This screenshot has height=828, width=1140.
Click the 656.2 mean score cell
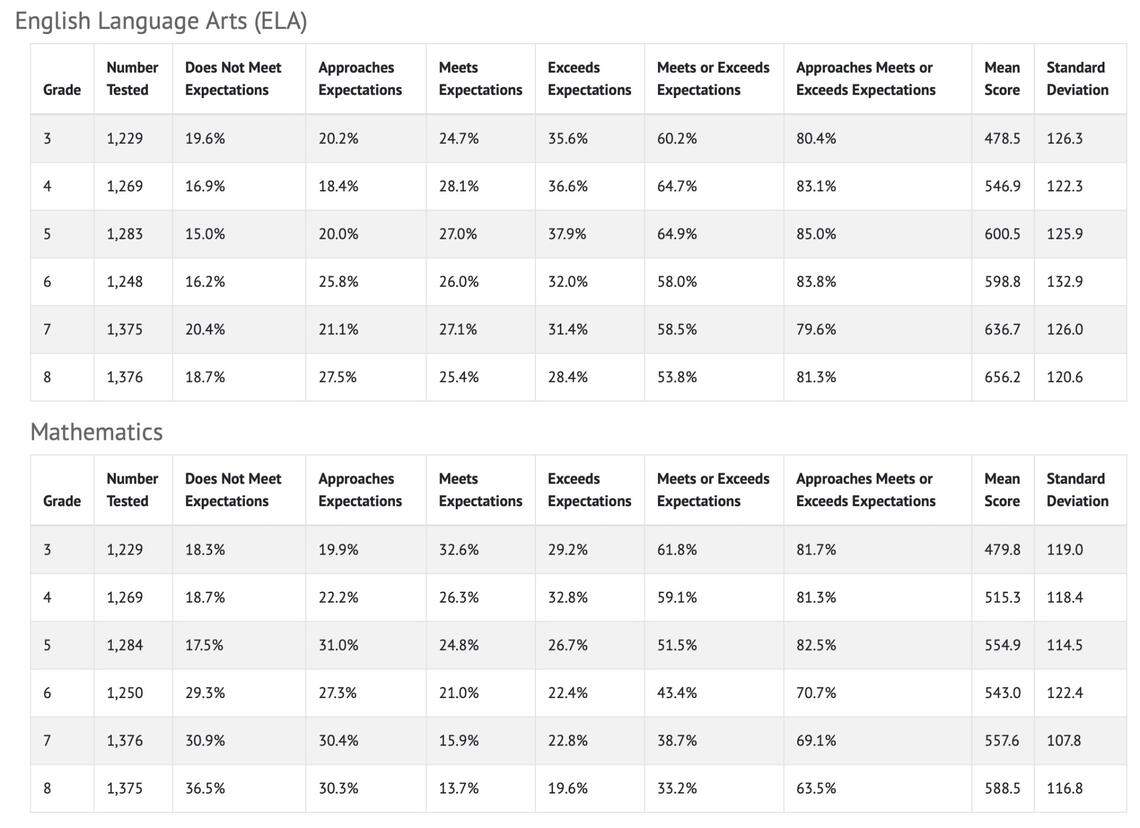click(x=1002, y=377)
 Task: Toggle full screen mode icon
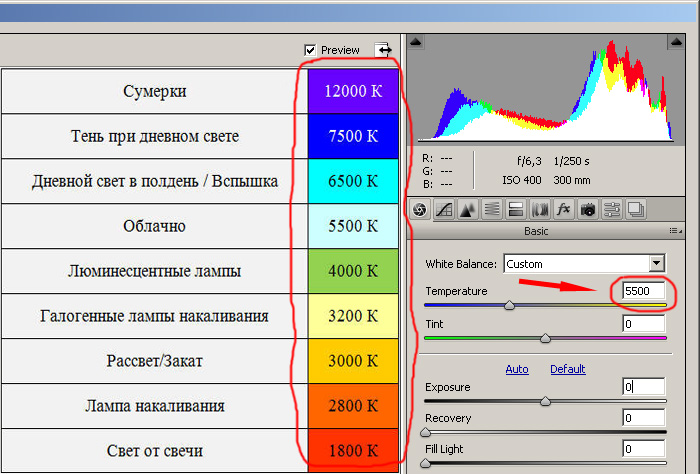(383, 50)
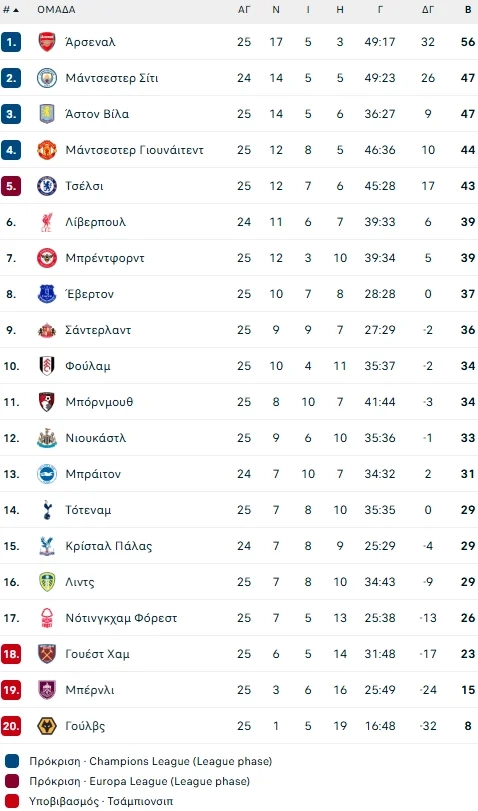Sort by the ΔΓ goal difference header
Screen dimensions: 478x811
tap(428, 10)
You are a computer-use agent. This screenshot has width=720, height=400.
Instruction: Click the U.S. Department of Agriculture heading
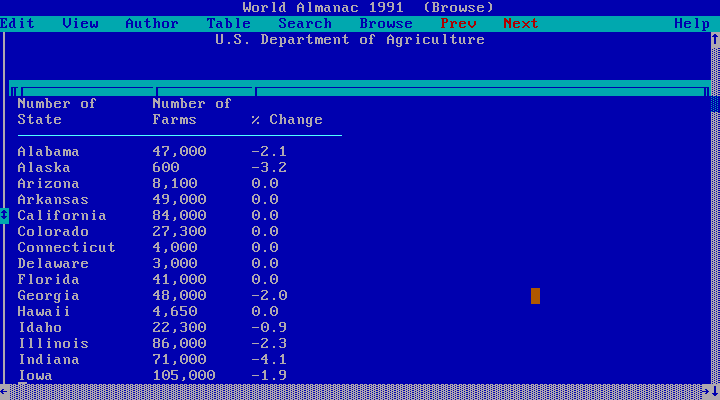(350, 39)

Exercise details. What you return must match the material above exactly, apart from its pictures.

Output below.
This screenshot has height=828, width=1140.
Click the 656.2 mean score cell
click(x=1002, y=377)
 Task: Toggle full screen mode icon
(383, 50)
Sort by the ΔΓ goal difference header
Screen dimensions: 478x811
tap(428, 10)
You are a computer-use agent. This screenshot has width=720, height=400.
Instruction: Click the U.S. Department of Agriculture heading
(350, 39)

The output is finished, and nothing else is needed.